Attendees at the Northern Kentucky Education Council's 2023 Fall Convening at Thomas More University. Photo by Nathan Granger | LINK nky

A college admission test criticized for emphasizing the Bible and conservative social ideas could factor into state merit scholarship awards under a bill that passed a Kentucky Senate committee last week. 

Senate Majority Whip Mike Wilson (R-Bowling Green) sponsored Senate Bill 7, which led to questions from Democrats at the Senate Education Committee Thursday about the toughness of the exam, called the Class Learning Test.

The committee passed the bill unanimously.

According to the Classic Learning Test website, the exam — first used in 2015 — is “not religiously or politically affiliated” although it clarifies, “CLT Partner Colleges (which it tallies at around 250) tend to be private, liberal arts, or faith-based colleges which share our mission.”  

An Inside Higher Ed story from September 2023 reported critics of the test “argue it places too heavy an emphasis on biblical passages and traditional Western thought, and that the authors represented are largely white men with questionable positions on race, LGBTQ+ rights and multiculturalism.”

Although he voted for the bill in committee, Senate Minority Floor Leader Gerald Neal (D-Louisville) said he wants more information on the research used to devise the admissions test before the bill comes to a vote on the Senate floor. The senator said Kentucky should ensure any test that factors into state merit scholarship award process is equally strenuous. 

“We don’t want to dumb it down inadvertently,” Neal said. 

So far, Florida is the only state to have sanctioned the use of the Maryland-based standardized Classic Learning Test at state undergraduate colleges and universities. Private, mostly faith-based colleges and universities – including five in Kentucky – are among the majority of the test’s “partners” that use it for undergraduate admissions, according to the test company’s website. Kentucky colleges cited as partners on the website include Thomas More University in Crestview Hills and Georgetown College. Yet, though some in-state colleges use it for admissions, the exam is not allowed to factor into state merit scholarship awards (aka Kentucky Educational Excellence scholarships or KEES) for Kentucky high school or homeschool students.

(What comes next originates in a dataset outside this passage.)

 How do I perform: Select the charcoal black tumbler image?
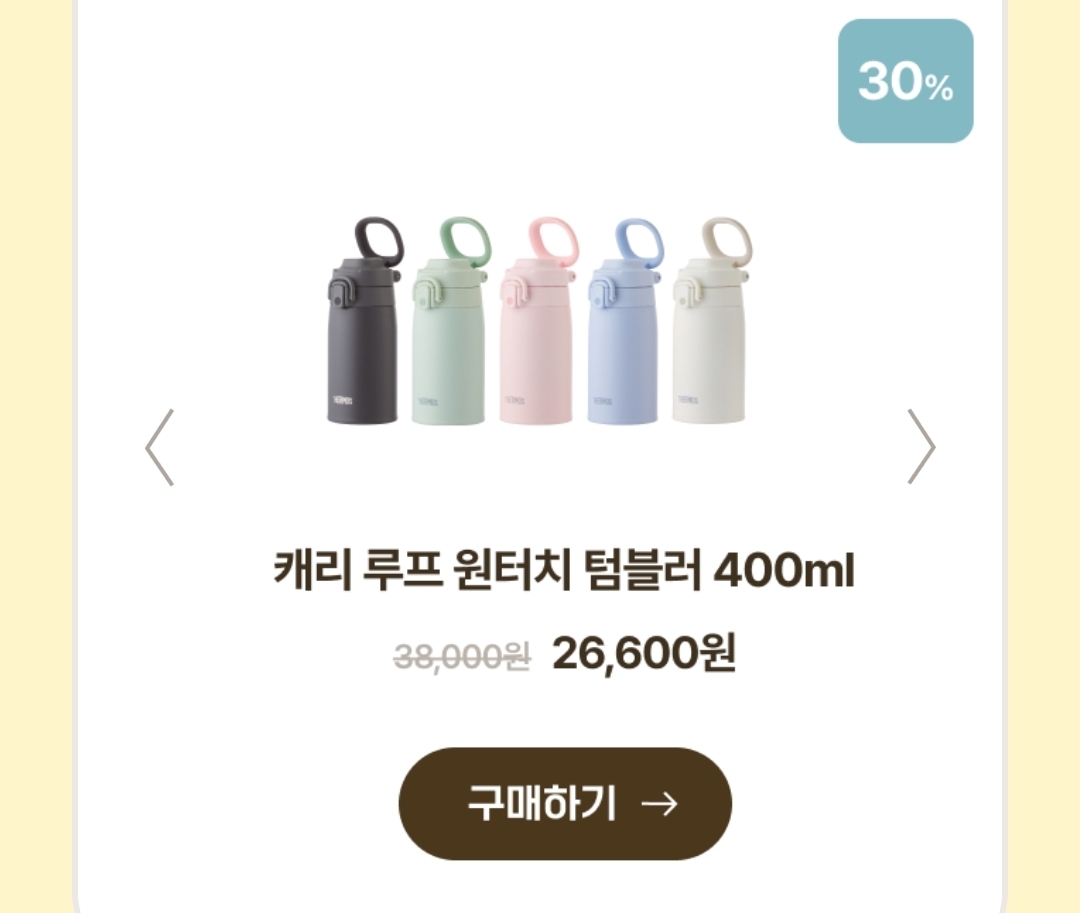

Senate Majority Floor Leader Damon Thayer (R-Georgetown) is a lead cosponsor of the legislation. Similar bills have been heard in past legislative sessions, including the 2023 General Assembly, when nearly identical legislation passed the full Senate 33-2 but stalled in the House. That bill was SB 24, which Sen. John Schickel (R-Union) sponsored. 

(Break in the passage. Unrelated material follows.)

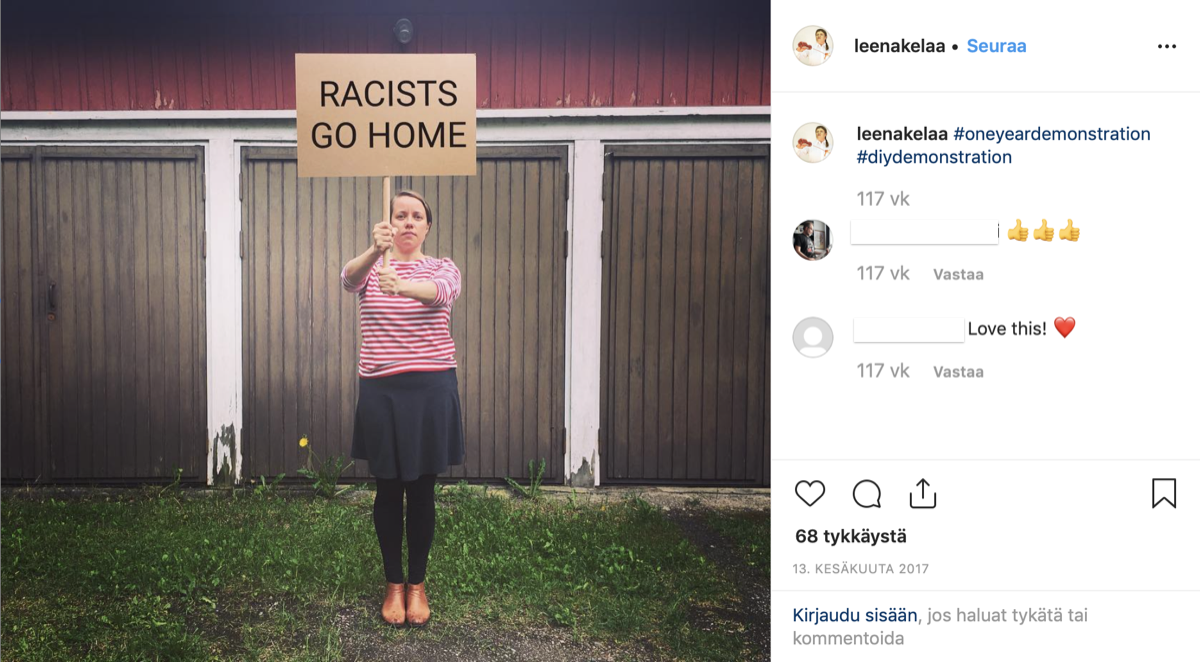
Task: Click the Racists Go Home post photo
Action: (385, 331)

Backers of SB 7 say adding the test to the merit scholarship process would specifically give Kentucky’s growing number of homeschooled graduates more access to the money. Students would be able to receive annual merit scholarships based on an “equivalent” grade point average based on how they score on the Classic Learning Test or traditional college tests like the ACT and SAT. 

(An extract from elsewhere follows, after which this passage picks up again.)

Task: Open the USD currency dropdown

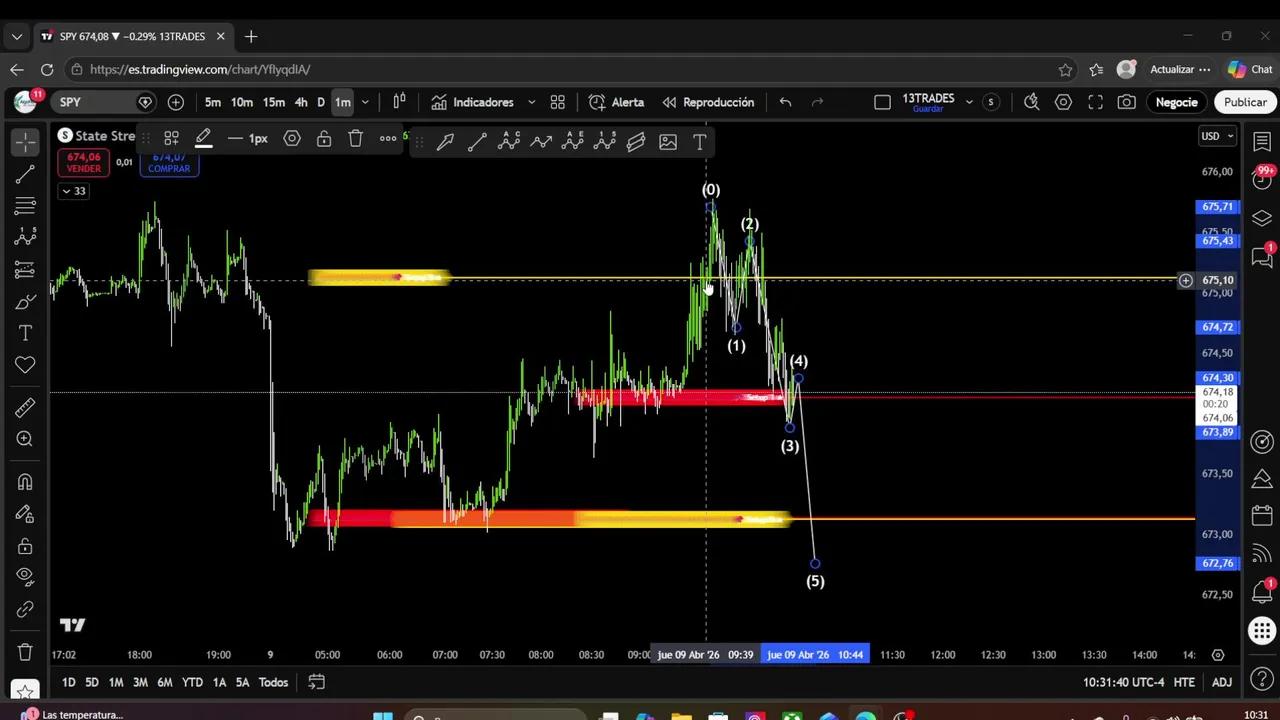Action: pyautogui.click(x=1217, y=136)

Currently, homeschool graduates or those with a general education development diploma (GED) earn annual merit scholarship awards based on their ACT scores only. 

A fiscal note from the Legislative Research Commission attached to the bill said it is expected to cost the state $878,500 each fiscal year. That cost is based on a Kentucky Higher Education Assistance Authority estimate that the bill would increase the scholarship rolls by 500 students. 

Rep. Steve Rawlings (R-Burlington) filed similar legislation to SB 7 earlier this month. That bill is House Bill 46, and has not yet been assigned to a committee for review. 

Wilson – who is also sponsoring bills this session to create a partisan Kentucky Board of Education and pull back on diversity, equity and inclusion programs at colleges and universities – framed the Classic Learning Test as a new-generation college test. Wilson told the Senate Education Committee that he’s heard universities say they are not looking as much at ACT or SAT scores for admission but are instead relying on grade point average. 

By allowing an equivalent grade point average based on test scores, Wilson said SB 7 would allow homeschool graduates “to have a comparable amount of KEES money.” 

About the test’s reliability, Wilson said “The rigor is I believe very much there.”

SB 7 now returns to the full Senate for further action.